◆ **WHAT YOU HAVE TO DO**
Transcribe the lines from the one containing "The width and height of the screenshot is (1031, 716)." through the one containing "[x=106, y=115]", inclusive, reproducing each without any change.

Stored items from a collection
>>>
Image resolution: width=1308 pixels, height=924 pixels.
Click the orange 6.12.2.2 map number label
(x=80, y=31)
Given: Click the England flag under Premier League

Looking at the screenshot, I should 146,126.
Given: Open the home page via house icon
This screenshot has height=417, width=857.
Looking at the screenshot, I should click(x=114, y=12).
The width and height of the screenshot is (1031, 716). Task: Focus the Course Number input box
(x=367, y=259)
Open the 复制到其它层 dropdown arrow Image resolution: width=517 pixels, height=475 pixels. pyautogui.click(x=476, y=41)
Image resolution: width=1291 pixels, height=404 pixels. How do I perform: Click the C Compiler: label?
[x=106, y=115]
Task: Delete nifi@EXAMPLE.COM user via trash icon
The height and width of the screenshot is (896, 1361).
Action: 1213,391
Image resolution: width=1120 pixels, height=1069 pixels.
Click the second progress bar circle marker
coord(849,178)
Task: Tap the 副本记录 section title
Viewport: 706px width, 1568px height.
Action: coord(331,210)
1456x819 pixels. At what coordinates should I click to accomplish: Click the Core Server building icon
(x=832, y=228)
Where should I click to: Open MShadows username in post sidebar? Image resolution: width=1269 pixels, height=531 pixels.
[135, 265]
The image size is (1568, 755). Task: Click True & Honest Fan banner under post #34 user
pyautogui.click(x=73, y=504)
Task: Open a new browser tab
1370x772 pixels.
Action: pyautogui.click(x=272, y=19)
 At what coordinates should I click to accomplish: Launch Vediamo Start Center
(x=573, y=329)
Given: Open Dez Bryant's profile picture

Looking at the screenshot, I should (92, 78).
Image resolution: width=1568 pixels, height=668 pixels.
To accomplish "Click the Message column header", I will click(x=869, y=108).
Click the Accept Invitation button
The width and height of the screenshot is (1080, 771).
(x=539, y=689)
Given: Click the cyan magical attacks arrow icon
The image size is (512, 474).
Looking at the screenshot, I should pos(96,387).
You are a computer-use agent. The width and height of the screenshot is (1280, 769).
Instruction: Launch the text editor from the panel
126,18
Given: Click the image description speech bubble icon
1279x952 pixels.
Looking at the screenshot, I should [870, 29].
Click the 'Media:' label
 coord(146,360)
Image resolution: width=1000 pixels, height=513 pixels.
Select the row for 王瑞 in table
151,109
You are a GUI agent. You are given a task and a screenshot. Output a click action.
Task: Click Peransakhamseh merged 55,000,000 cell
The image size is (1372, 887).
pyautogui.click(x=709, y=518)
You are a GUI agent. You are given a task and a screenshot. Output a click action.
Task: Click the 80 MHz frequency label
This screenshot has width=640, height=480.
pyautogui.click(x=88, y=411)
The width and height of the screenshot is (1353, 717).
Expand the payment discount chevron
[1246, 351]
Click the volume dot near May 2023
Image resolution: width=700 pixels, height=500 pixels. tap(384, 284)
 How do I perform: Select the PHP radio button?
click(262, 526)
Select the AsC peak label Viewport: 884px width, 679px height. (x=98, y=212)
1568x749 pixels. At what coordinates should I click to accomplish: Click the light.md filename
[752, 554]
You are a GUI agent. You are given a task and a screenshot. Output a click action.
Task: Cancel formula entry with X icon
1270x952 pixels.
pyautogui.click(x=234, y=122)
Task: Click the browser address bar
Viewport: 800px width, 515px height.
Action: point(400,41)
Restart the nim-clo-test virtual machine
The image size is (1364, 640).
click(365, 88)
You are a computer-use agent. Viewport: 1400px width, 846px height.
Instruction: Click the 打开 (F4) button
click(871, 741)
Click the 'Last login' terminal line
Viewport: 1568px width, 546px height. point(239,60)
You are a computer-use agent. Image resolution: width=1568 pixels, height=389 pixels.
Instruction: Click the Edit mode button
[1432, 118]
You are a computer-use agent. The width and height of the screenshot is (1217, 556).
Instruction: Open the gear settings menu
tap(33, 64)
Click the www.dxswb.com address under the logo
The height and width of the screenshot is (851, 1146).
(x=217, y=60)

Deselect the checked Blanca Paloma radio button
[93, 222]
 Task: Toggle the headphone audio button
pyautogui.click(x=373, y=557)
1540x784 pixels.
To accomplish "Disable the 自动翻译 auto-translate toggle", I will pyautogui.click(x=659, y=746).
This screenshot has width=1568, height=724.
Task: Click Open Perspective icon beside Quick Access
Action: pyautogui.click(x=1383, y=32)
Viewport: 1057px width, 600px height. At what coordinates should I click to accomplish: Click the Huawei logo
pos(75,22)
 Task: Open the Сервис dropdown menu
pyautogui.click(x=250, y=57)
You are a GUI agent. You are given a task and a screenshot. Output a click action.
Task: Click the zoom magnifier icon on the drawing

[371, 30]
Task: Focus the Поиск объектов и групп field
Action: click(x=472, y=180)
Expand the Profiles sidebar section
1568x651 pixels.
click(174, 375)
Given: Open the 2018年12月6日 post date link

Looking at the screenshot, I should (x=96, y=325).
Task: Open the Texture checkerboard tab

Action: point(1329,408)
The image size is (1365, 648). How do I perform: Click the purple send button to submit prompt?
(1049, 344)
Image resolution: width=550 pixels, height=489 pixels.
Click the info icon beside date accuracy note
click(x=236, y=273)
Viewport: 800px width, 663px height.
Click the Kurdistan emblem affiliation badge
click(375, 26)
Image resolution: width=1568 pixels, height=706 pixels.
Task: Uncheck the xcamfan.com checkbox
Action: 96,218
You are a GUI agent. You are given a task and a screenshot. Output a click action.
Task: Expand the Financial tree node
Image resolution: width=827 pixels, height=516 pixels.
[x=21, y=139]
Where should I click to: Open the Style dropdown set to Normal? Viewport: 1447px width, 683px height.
<<<
◆ **EXPECTED ANSWER**
The width and height of the screenshot is (1031, 716). Task: Focus the Course Number input box
(x=367, y=259)
Open the 复制到其它层 dropdown arrow Image resolution: width=517 pixels, height=475 pixels. pyautogui.click(x=476, y=41)
Image resolution: width=1291 pixels, height=404 pixels. How do I perform: Click the C Compiler: label?
[x=106, y=115]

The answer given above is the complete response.